Two days back, my nana ji turned 100. No, not on Earth. I have no conclusive proof of better places but I do know that wherever the dandy went he must still be wearing his best skin, and not just because it’s his birthday. Some gentlemen are like that. It’s their birthday, everyday.  

You know how it is after a certain age. You start preparing for your exit. Not that you are ready to go, no matter how much you say otherwise, for who knows what reality unknown lands may hold? So, they prepare – in worldly matters and matters spiritual, clinging on to the former and clasping on to the latter for dear life. 

'They are rich they are poor' makes me think. The will is signed with bad eye sight but eyes which have learnt to see people much better. See through them too. That gets done and dusted, signed, rolled up and locked in, before the ageing mind plays tricks of its kind. But that’s serious business, and I am digressing into a mood I don’t want to. This is about him as my grandfather. Why get a will into it? 

Where was I? Ah, rich-poor. Perhaps as a way of acknowledging the big number, my nana ji started a ritual after he turned 80. Every birthday he would give us four cousins money which equalled his age in number. Did not leave him much poorer but made us all so rich. Or was this his way to keep us looking forward to the increasing numbers? Praying for them too? Maybe. He alone knows. I for one enjoyed the pocket money. And still wonder how hard he must have worked to arrange the exact change.

The paan wallah at Astley Hall chowk must have helped.
    
Their homes all smell of time
Of old photographs
And an old fashioned song
Though you may live in town
You live so far away
When you've lived too long

Oh, for sure their homes smell of time. Time has a smell. And by the time it takes its toll on your senses, your nose is the only one which cannot smell it. The young may pucker theirs because odours from balms and favourite woollens, newspaper clippings and boxes with precious little are not something they can take for long. Others who stay around the old get so used to it that a house scented with designer candles would make them want to throw up. 

My nana ji had lived a glorious life, which found innovative ways to be preserved. Why not! A wooden cupboard which went from being an out-of-bounds treasure trove for our children's eyes to one which creaked, always ajar, as if asking desperately to be noticed. Right behind where he lay. In it we believed were things from his past, though no one really ever found out. The finest suit pieces he wore, the diary which documented how he never lost a case in his life, odes to Gandhi when socialism became an obsession, a wrist watch held so dear that it ticked away its life hidden from all eyes. And a radio, the sight of which will make you smile. Silent now. A life and its times preserved, to be rummaged through in the middle of the night. When sleep refused to come, or a nagging ache kept him awake – in the heart or in the mind? No idea! To think of it, I never slept next to him. Never spent the night with him. I wonder why?

## Records shown
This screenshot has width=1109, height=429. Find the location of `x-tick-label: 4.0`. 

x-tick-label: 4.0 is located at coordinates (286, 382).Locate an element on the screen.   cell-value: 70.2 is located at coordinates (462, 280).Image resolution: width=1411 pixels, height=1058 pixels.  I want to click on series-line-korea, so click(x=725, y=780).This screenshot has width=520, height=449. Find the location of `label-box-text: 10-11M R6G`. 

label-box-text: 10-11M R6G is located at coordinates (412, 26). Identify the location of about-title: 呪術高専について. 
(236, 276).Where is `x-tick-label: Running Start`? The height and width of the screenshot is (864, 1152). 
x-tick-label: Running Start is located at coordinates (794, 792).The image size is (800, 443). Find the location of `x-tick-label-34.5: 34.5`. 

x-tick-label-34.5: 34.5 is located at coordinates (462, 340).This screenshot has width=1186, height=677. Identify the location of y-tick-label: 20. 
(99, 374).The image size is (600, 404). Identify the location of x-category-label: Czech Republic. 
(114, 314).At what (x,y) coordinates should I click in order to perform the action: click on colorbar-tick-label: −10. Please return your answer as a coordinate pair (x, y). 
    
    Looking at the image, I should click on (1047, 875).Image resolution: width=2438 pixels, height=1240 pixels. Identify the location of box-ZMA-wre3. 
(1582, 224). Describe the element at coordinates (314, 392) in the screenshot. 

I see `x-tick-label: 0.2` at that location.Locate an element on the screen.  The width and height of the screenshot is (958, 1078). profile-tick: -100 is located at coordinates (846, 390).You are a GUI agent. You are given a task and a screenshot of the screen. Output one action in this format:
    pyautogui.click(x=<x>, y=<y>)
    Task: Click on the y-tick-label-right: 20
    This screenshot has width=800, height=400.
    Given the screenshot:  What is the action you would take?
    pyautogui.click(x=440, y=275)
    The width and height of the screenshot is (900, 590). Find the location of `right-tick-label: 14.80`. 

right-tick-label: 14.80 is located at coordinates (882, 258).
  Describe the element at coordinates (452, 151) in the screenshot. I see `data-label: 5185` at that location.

## To do
- 1) Write out the passage in the essay about the grandfather's hundredth birthday, everything from "The paan wallah" down to "to throw up.".
- 2) Pick up the essay about the grandfather's hundredth birthday and keep writing it on from its last sentence.

## Responses in order
- 1)
The paan wallah at Astley Hall chowk must have helped.
    
Their homes all smell of time
Of old photographs
And an old fashioned song
Though you may live in town
You live so far away
When you've lived too long

Oh, for sure their homes smell of time. Time has a smell. And by the time it takes its toll on your senses, your nose is the only one which cannot smell it. The young may pucker theirs because odours from balms and favourite woollens, newspaper clippings and boxes with precious little are not something they can take for long. Others who stay around the old get so used to it that a house scented with designer candles would make them want to throw up.

- 2)
But, what’s the point.

Have they laughed too much
Do their dry voices crack
Talking of things gone by
Have they cried too much
A tear or two still always seems
To cloud the eye

Can laughter reach a ‘too much’ point? The teeth may go, the lips wrinkle, but there’s more to laughter than just that. Or so I think. Why else would he guffaw remembering us four tots playing 'Paploo' with playing cards till his dying day? Must be the joy of seeing us kids together. Just for that I would swallow this inherited pride and become Miss Paploo all over again.

His voice was cracked but what could act a dam to the flood of stories he came with? Stories from old folks that make us travel to scenes and situations which no children’s story books contain. A world used to open in front of our hungry eyes. Fergusson College, Lahore to High Court, Allahabad came alive with his voice. Dehradun in all its lost glory, with its clubs and bars, and the Rs. 2 shared-auto experiences when coming to meet his grandchildren. If only words could translate into pictures, real pictures to hold and slide into family albums, what a collection I would have had today to boast about.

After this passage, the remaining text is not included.